Publication Abstract Display
Type: Published Manuscript
Title: Molecular pathology of neuro-AIDS (CNS-HIV).
Authors: Crews L, Patrick C, Achim CL, Everall IP, Masliah E
Year: 2009
Publication: International Journal of Molecular Sciences
Volume: 10 Issue: 3 Pages: 1045-63
Abstract:The cognitive deficits in patients with HIV profoundly affect the quality of life of people living with this disease and have often been linked to the neuro-inflammatory condition known as HIV encephalitis (HIVE). With the advent of more effective anti-retroviral therapies, HIVE has shifted from a sub-acute to a chronic condition. The neurodegenerative process in patients with HIVE is characterized by synaptic and dendritic damage to pyramidal neurons, loss of calbindin-immunoreactive interneurons and myelin loss. The mechanisms leading to neurodegeneration in HIVE might involve a variety of pathways, and several lines of investigation have found that interference with signaling factors mediating neuroprotection might play an important role.
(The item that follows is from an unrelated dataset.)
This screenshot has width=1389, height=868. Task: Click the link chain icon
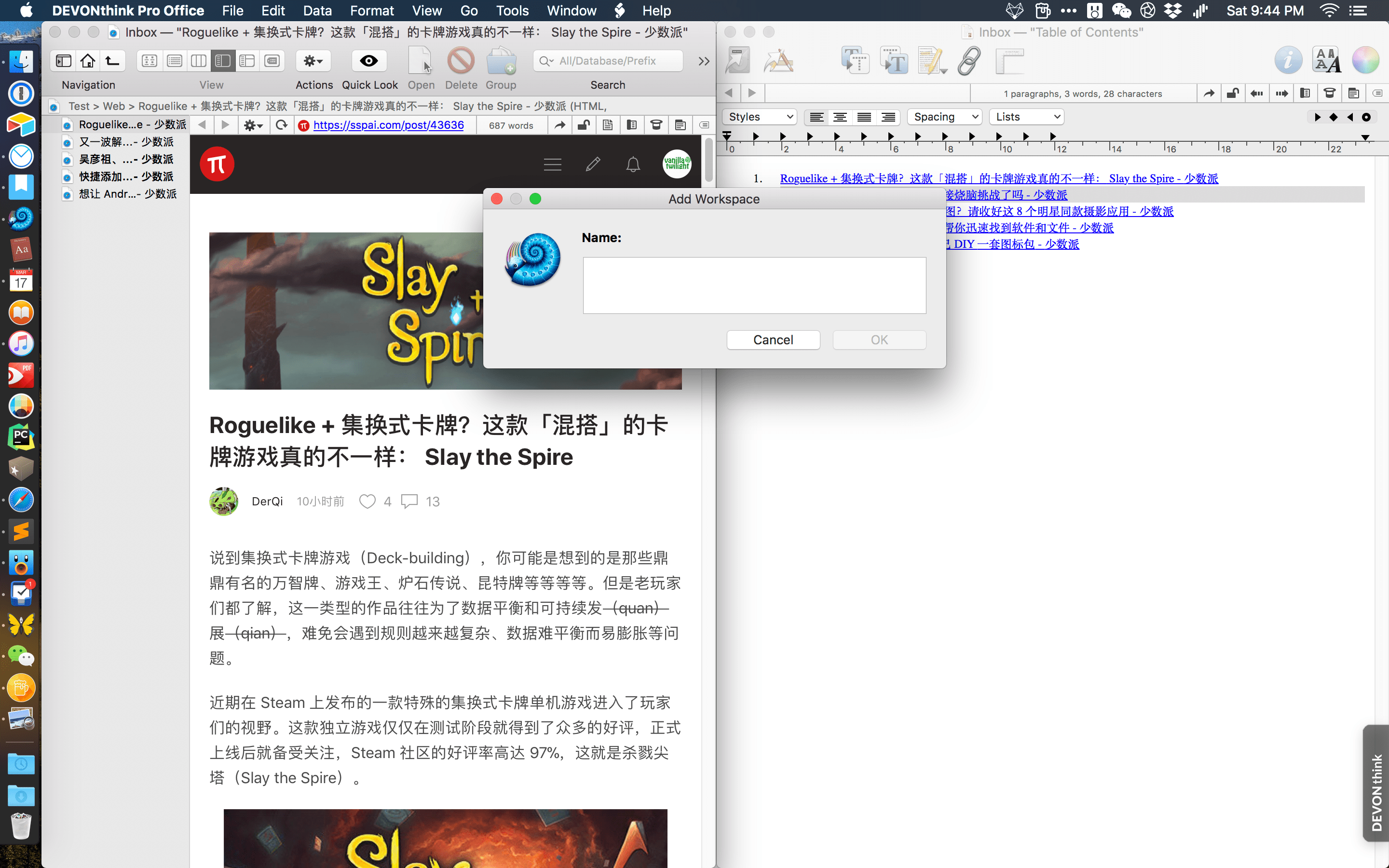tap(969, 61)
These signaling pathways include, among others, the GSK3beta, CDK5, ERK, Pyk2, p38 and JNK cascades. Of these, GSK3beta has been a primary focus of many previous studies showing that in infected patients, HIV proteins and neurotoxins secreted by immune-activated cells in the brain abnormally activate this pathway, which is otherwise regulated by growth factors such as FGF. Interestingly, modulation of the GSK3beta signaling pathway by FGF1 or GSK3beta inhibitors (lithium, valproic acid) is protective against HIV neurotoxicity, and several pilot clinical trials have demonstrated cognitive improvements in HIV patients treated with GSK3beta inhibitors. In addition to the GSK3beta pathway, the CDK5 pathway has recently been implicated as a mediator of neurotoxicity in HIV, and HIV proteins might activate this pathway and subsequently disrupt the diverse processes that CDK5 regulates, including synapse formation and plasticity and neurogenesis. Taken together, the GSK3beta and CDK5 signaling pathways are important regulators of neurotoxicity in HIV, and modulation of these factors might have therapeutic potential in the treatment of patients suffering from HIVE. In this context, the subsequent sections will focus on reviewing the involvement of the GSK3beta and CDK5 pathways in neurodegeneration in HIV.